有一天,你从书中出现,像你的族类一般魅惑看似纯情的读书人,一旦动情应该说动欲,就吃掉男子的肝。你原本该是也如此打算。后来你说,满腹诗书气的人连欲念都分外不同。那些私藏起来的诗文,有时写到了男子为礼教所不容的淫乱,有时写到了女子死去时非凡的惨状从而化为女鬼。有人写到了对异类的幻想但却没回响的爱情。

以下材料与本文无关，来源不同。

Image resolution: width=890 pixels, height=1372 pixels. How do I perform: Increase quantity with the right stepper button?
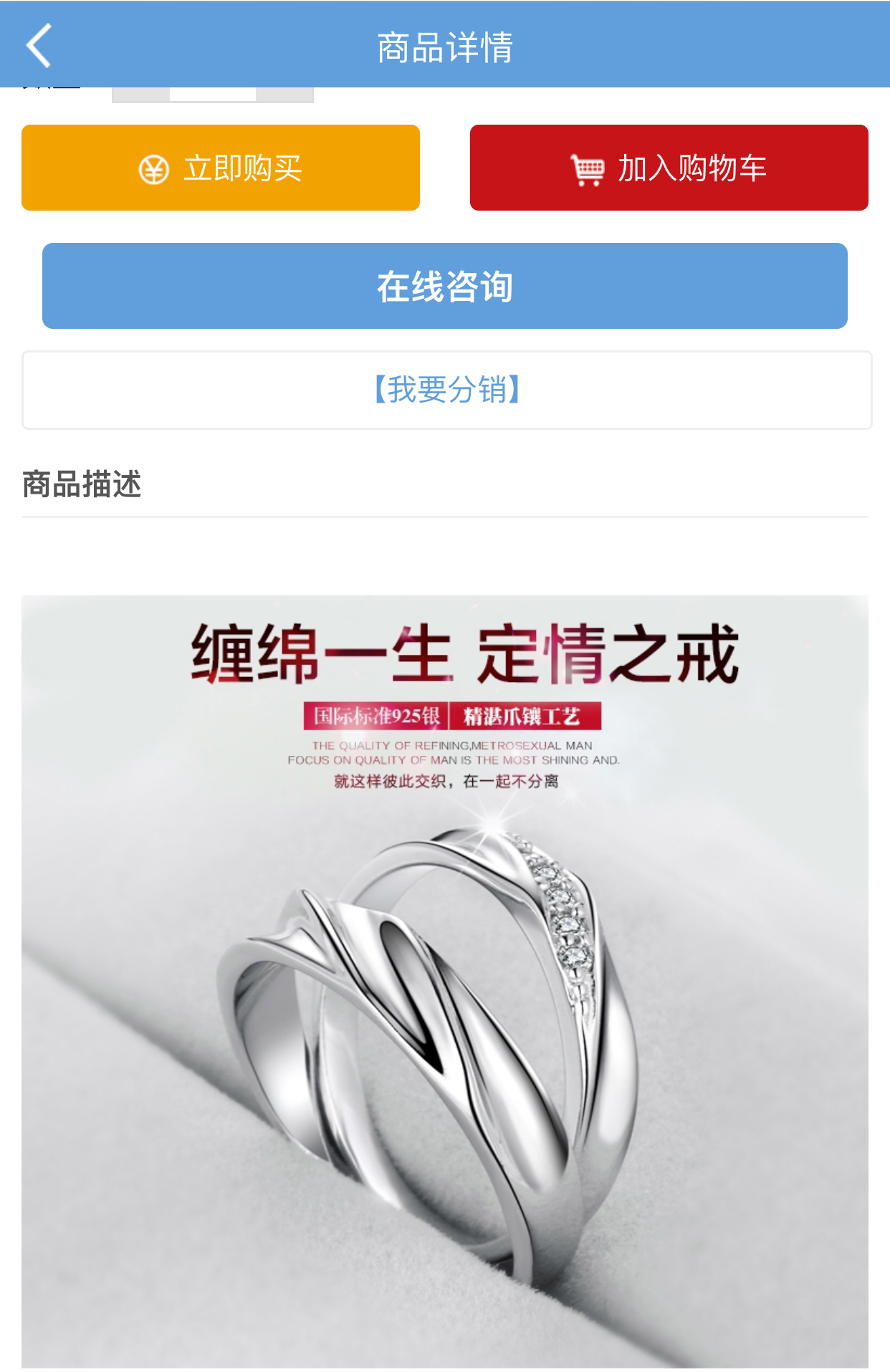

你凝了形,站在我的文案前,看我批注诗文。我躺在床上大声诵读,你躺在我的身侧。桌上的餐食甜点大概你也凑近闻了吧。你饮过我饮过的那杯水吗?你学着别人贴近我的时候,也许还不知道那是什么感觉。终于有一天,你有了意识。在文案前,你会偷偷把毛笔蘸了墨,因为你看懂了要用笔蘸墨写在书上。你爱听窗外的鸟鸣胜过我的读书声,因而偷偷打落我高高举着的书,我也懒得捡了,听着窗外出神。你现在喜欢闻我的味道吧。饮白水你是否满意?是否也偷偷饮过我的酒呢?我因为你的贴附而颤动时,我想你一定大声暗笑。你观我时启了智慧,你听万物声而有了善恶美丑判断,你闻百味而了解了人的欲念,你尝人世的餐食寻回了情感,你触我身而生了留恋的心,这所有唤醒了你生为人时的记忆。可惜你已不是人了。这些不是我告知你的,你并非如活人过了快活的五年八年后,突然被术士收服才恍然大悟自己早已死去。你早就发现你自己可以隐匿在我的五感之前。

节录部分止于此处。